Vom maoistischen Abenteurertum geheilt, hat er sich allerdings entschieden, nicht Binsenwahrheiten über kapitalistische Ausbeutung und Herrschaft zu verbreiten, sondern gezielt und beharrlich jene Akademiker und Aktivisten anzusprechen, deren Sehnsucht nach einem anderen Leben bzw. einer anderen Welt noch von «Sozialstaatsillusionen» durchsetzt war.
Wenngleich keine der Forderungen alternativer Wirtschaftspolitik in der BRD bzw. Europa erfüllt wurde, und wohl auch in Zukunft nicht erfüllt wird, haben Ausarbeitung und Diskussion der Memoranden einen positiven Effekt gehabt. Über die Jahre bzw. Jahrzehnte haben sie zur Schaffung eines Netzwerks von linken Akademikern, Gewerkschaftern, Journalisten und Basisaktivisten beigetragen, in dem «die Politik der Linken» diskutiert werden kann. Hieran hat Jörg gearbeitet, lange bevor Netzwerke und Zivilgesellschaft auf der Linken modern wurden. Als es soweit war, hat er sich den Diskussionen jedoch nicht verschlossen, sondern, insbesondere durch seine Mitarbeit bei Attac, die Debatte mit einer neuen Generation linker Aktivisten gesucht.

Waren seine empirischen Studien zur Vermögenskonzentration eine Ergänzung und auch Gegengewicht zur Marx-Exegese der frühen 70er Jahre, so waren seine Untersuchungen zum Finanzmarktkapitalismus ein heilsames Gegenmittel gegen postmoderne Spekulationen in den 90er Jahren. Jörgs 1999 bei VSA erschienene Politische Ökonomie der Finanzmärkte war einerseits eine Adaption der «Politik des Kapitals» an die Bedingungen des Finanzmarktkapitalismus, zeigte andererseits aber auch, dass die kapitalistische Ökonomie von organisierten Vermögensinteressen und nicht von einem verselbstständigten und wild gewordenen Kapitalfetisch beherrscht wird.

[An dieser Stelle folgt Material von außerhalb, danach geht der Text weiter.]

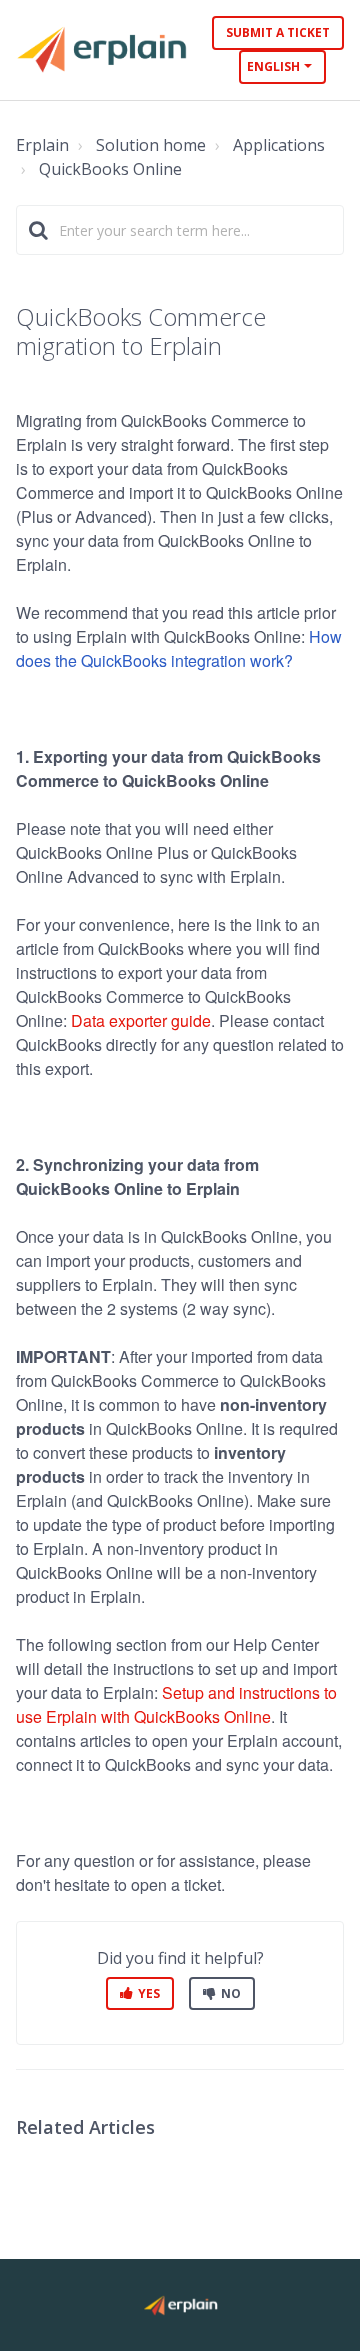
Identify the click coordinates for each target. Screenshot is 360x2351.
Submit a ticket (278, 32)
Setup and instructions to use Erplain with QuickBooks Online (176, 1704)
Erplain (42, 145)
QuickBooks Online (110, 169)
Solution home (151, 145)
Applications (279, 145)
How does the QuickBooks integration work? (179, 648)
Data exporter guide (141, 1020)
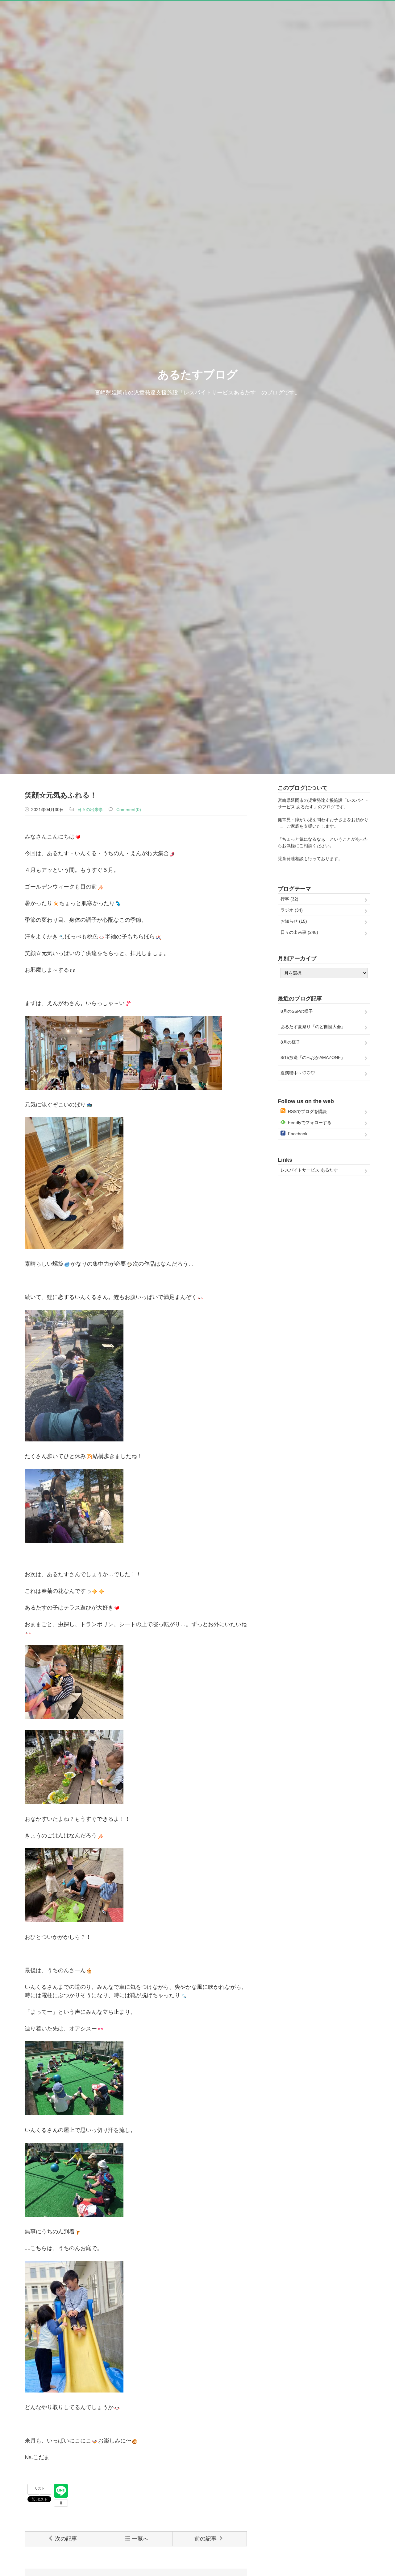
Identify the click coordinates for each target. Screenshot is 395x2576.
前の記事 (205, 2539)
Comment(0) (128, 809)
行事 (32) (289, 898)
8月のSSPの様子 (297, 1011)
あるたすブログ (198, 374)
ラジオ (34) (292, 910)
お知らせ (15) (294, 921)
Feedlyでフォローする (309, 1122)
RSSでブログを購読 (307, 1111)
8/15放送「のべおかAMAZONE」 (313, 1057)
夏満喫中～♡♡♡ (298, 1072)
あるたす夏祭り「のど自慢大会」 (313, 1026)
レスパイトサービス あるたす (309, 1170)
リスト (40, 2488)
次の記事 (66, 2539)
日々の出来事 (90, 809)
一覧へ (140, 2539)
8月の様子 (290, 1042)
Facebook (297, 1133)
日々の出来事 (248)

An der Einschränkung und schließlichen Überwindung dieser Herrschaft müssen wir nun ohne Jörg weiterarbeiten. Zeit seines Lebens galt für die von ihm maßgeblich vorangetriebene alternative Wirtschaftspolitik, was Marx und Luxemburg über die Gewerkschaften gesagt haben: eine «Sisyphus-Arbeit» aber auch eine «Schule des Sozialismus». Wir trauern um unseren Freund und Genossen Jörg Huffschmid. Vergessen wir nicht, dass wir uns Sisyphus als glücklichen Menschen vorstellen müssen. Mach’s gut, Jörg.